▸ Information shown:
☆ ☆ ☆ ☆ ☆
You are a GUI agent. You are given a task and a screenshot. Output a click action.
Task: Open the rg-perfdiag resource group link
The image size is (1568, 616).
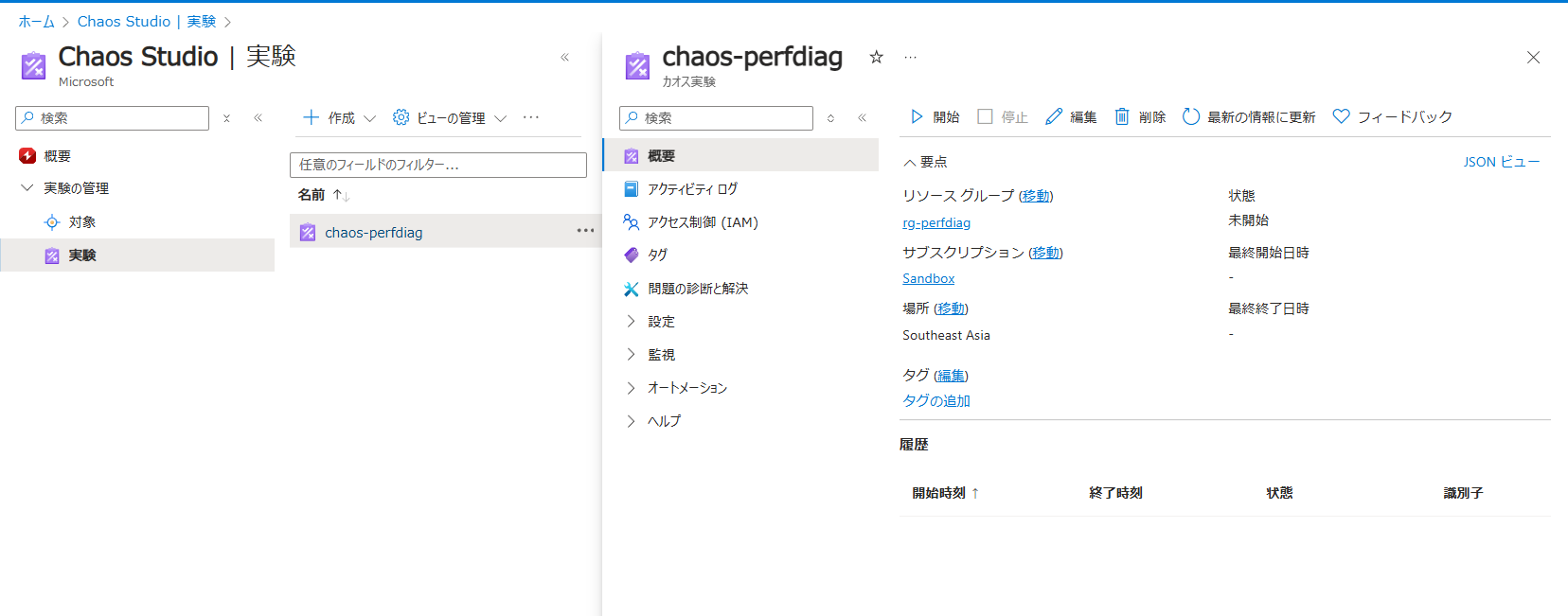(x=935, y=223)
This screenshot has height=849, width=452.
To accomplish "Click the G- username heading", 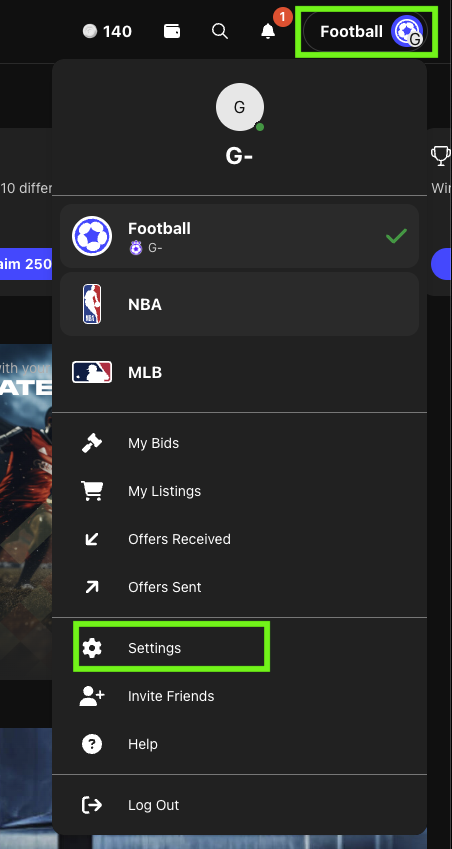I will 239,156.
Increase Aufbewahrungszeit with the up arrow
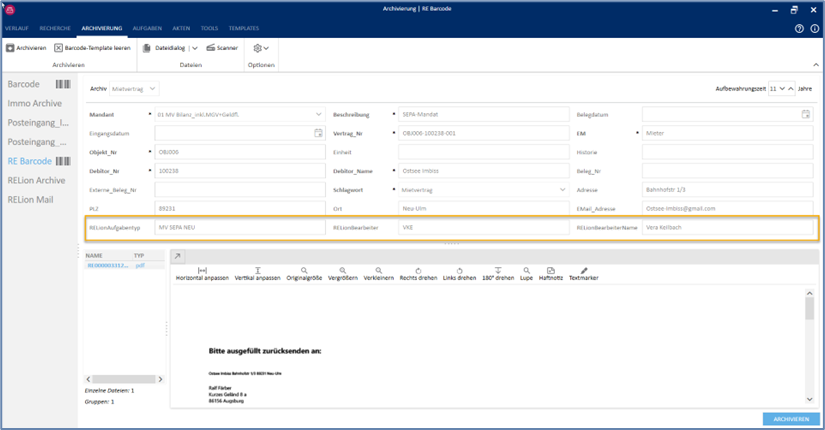The image size is (825, 430). (792, 89)
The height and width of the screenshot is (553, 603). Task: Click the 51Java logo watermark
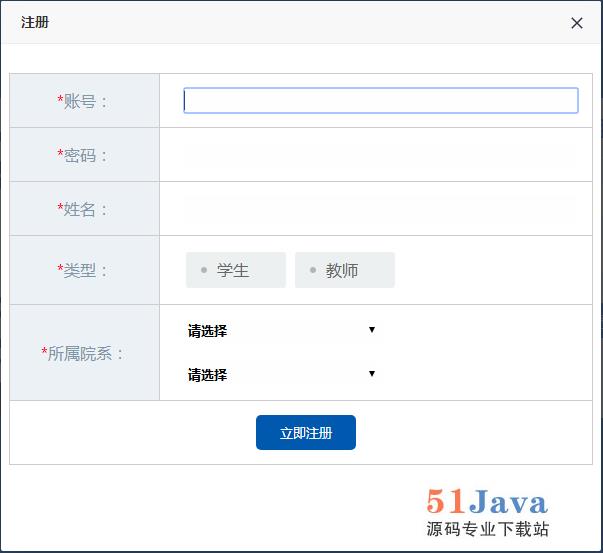pyautogui.click(x=486, y=501)
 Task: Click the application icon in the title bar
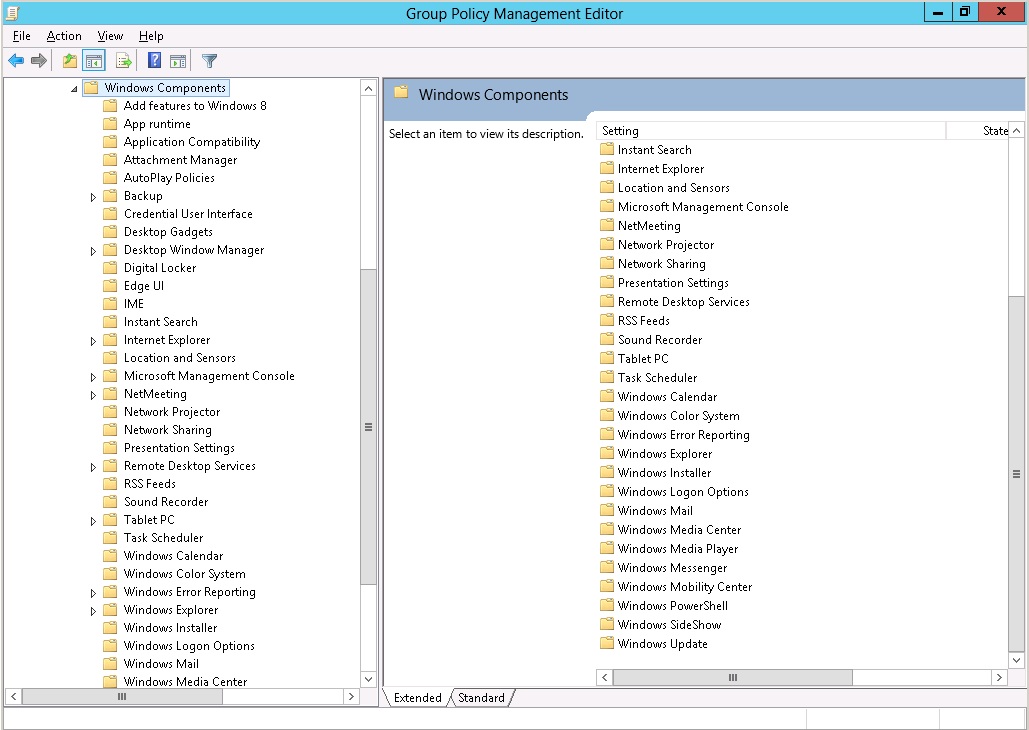tap(11, 12)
☆ ☆ ☆ ☆ ☆
▸ Task brief:
Print exactly, and only, the lines from the line containing "Increase Aufbewahrungszeit with the up arrow" to the last line of the material above, with every picture left out.

▸ Solution:
Increase Aufbewahrungszeit with the up arrow
The image size is (825, 430). (792, 89)
The height and width of the screenshot is (553, 603). Task: Click the 51Java logo watermark
pyautogui.click(x=486, y=501)
 Task: Click the application icon in the title bar
tap(11, 12)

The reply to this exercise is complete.